**Exercise aim**
Filter the entries below, copying out only the lines that contain the word "image".

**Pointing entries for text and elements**
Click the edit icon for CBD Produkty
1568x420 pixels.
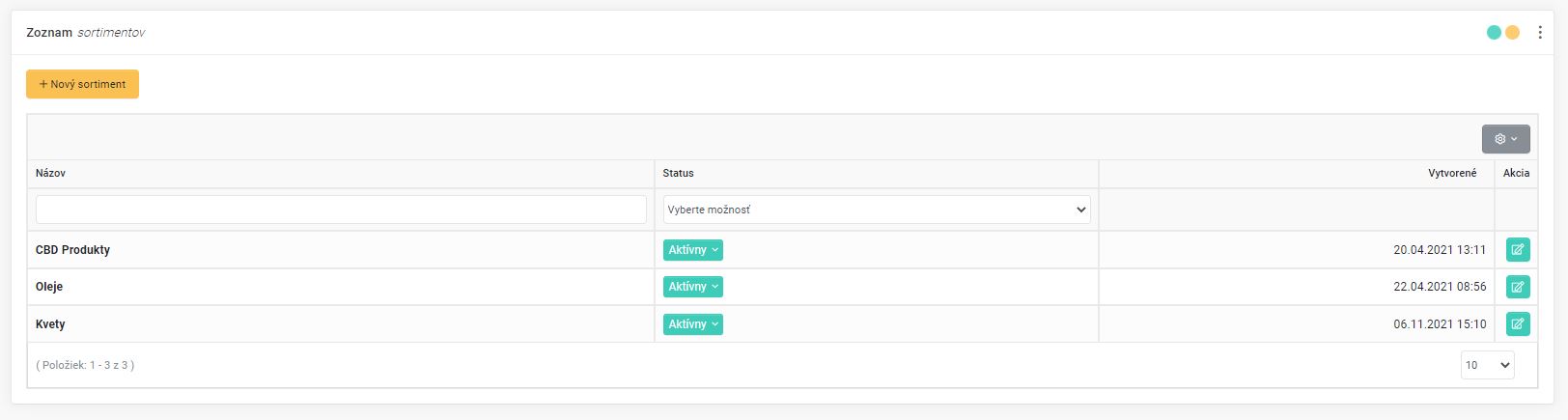click(1517, 250)
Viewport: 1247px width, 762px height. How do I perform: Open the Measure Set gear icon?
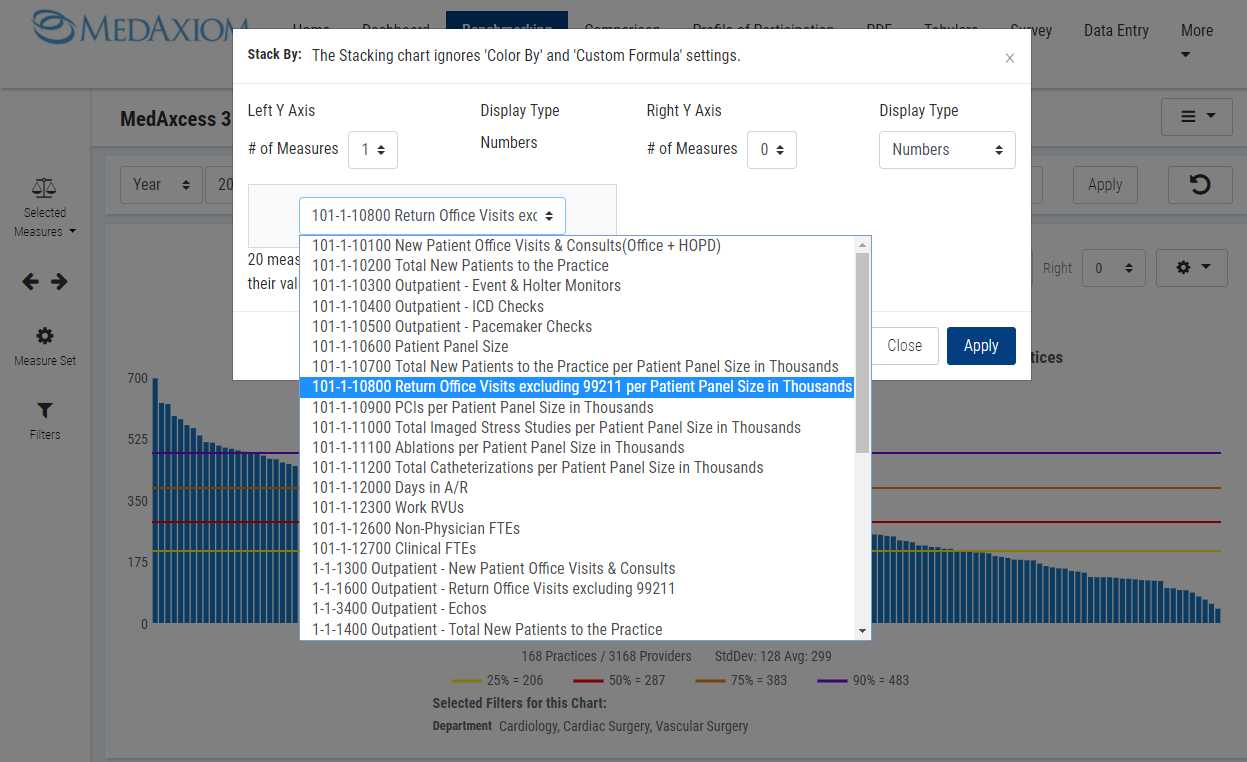(x=45, y=336)
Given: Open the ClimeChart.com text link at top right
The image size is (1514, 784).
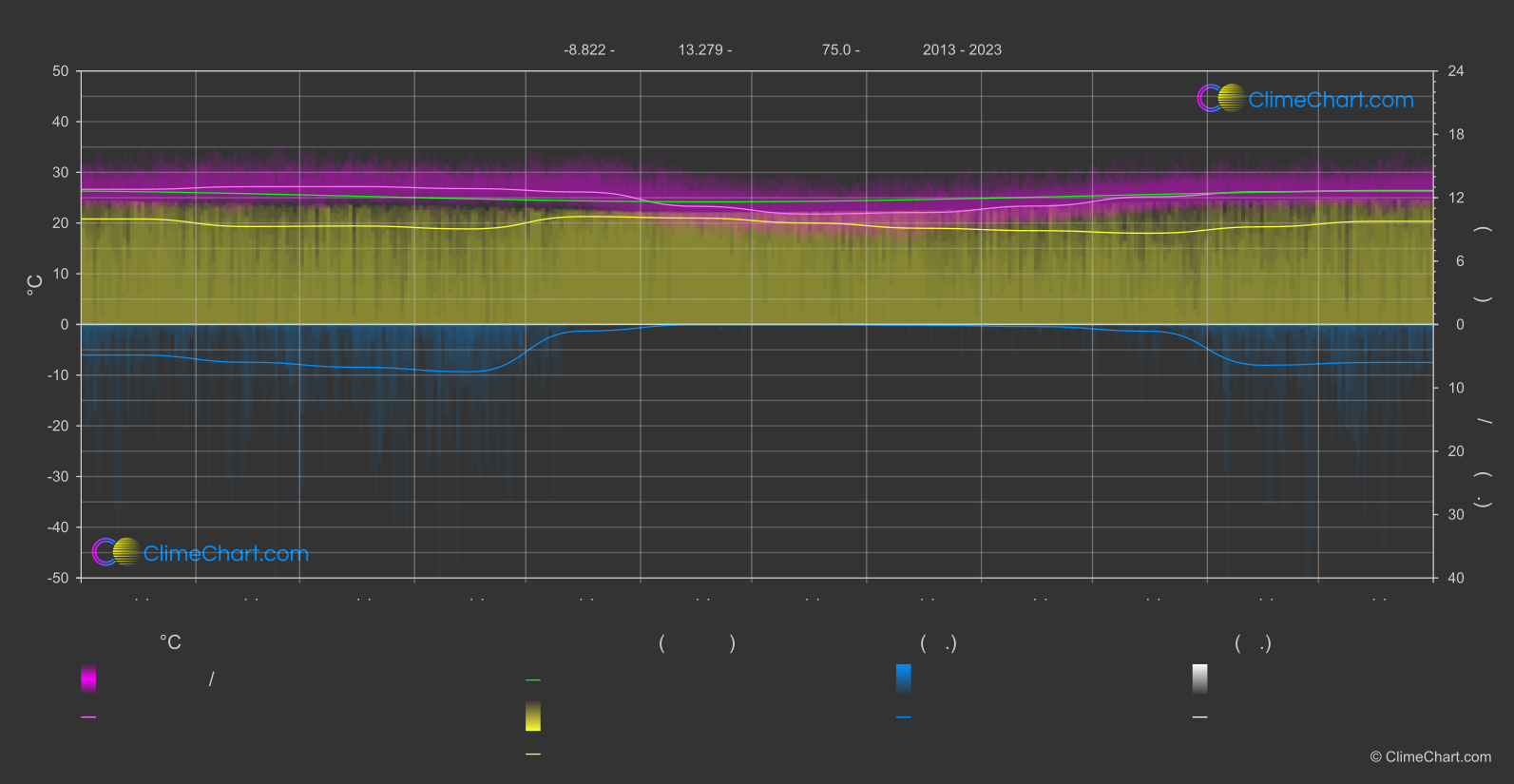Looking at the screenshot, I should point(1331,100).
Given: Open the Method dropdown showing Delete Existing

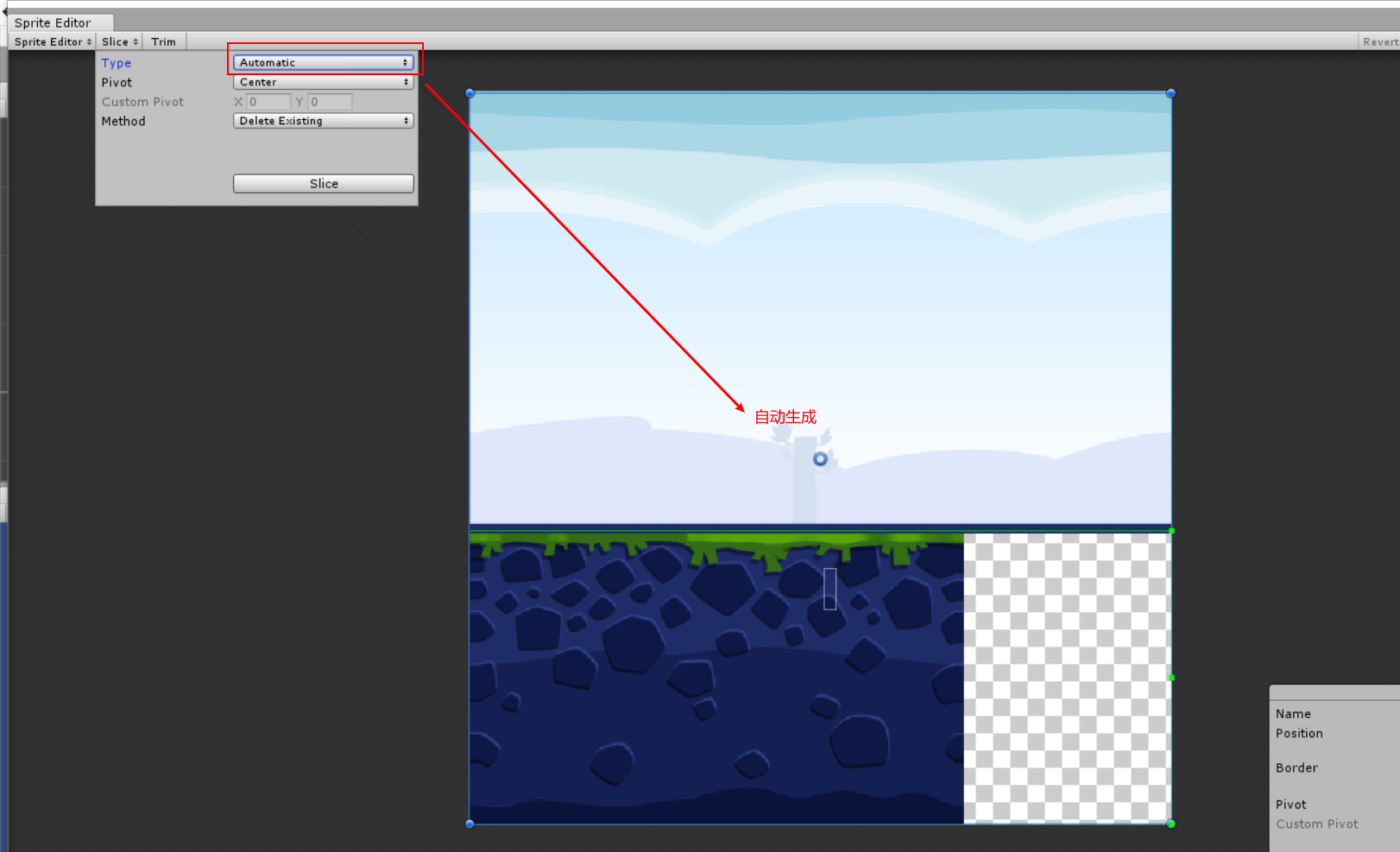Looking at the screenshot, I should pos(323,120).
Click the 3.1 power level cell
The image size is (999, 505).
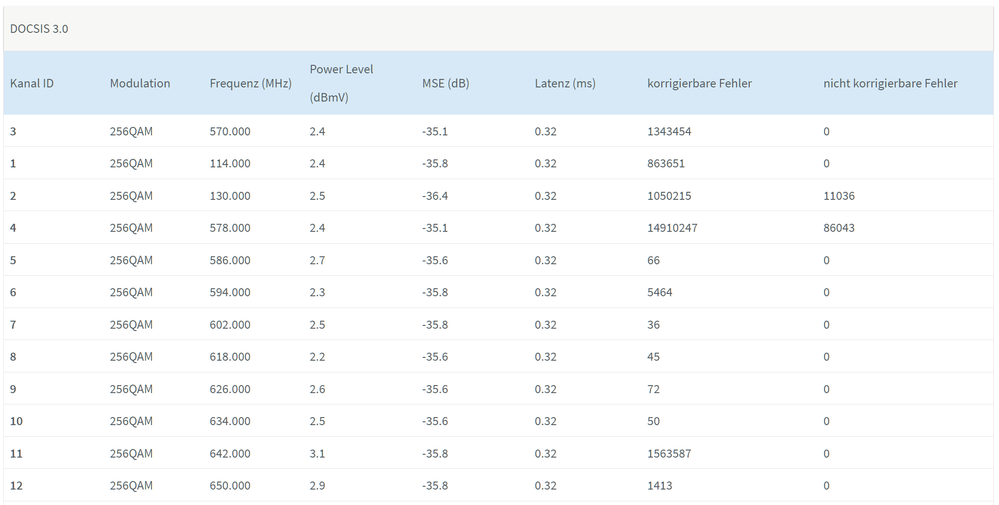[x=317, y=453]
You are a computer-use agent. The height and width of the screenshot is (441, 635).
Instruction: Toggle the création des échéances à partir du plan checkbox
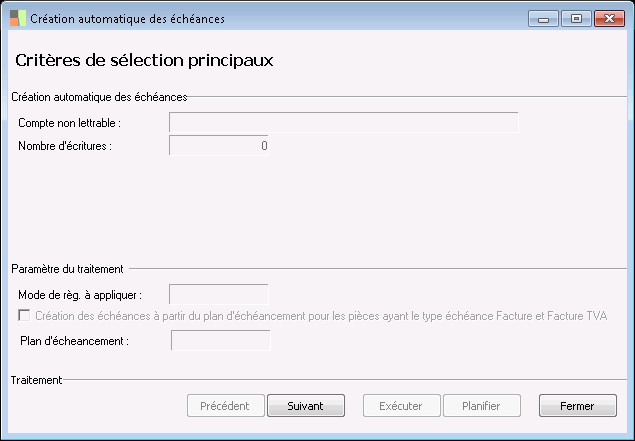tap(24, 316)
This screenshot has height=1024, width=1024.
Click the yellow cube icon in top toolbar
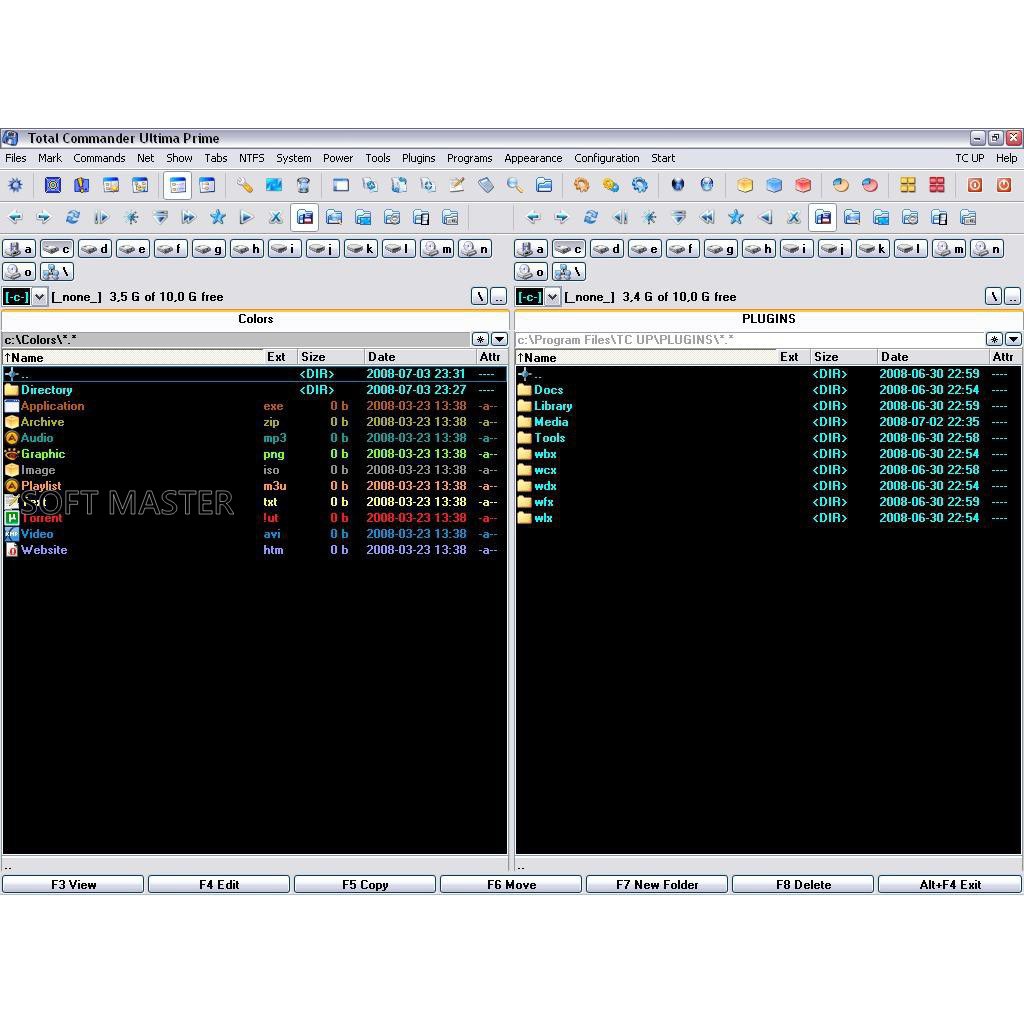click(x=745, y=185)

**Finished exercise**
The image size is (1514, 784).
The image size is (999, 505).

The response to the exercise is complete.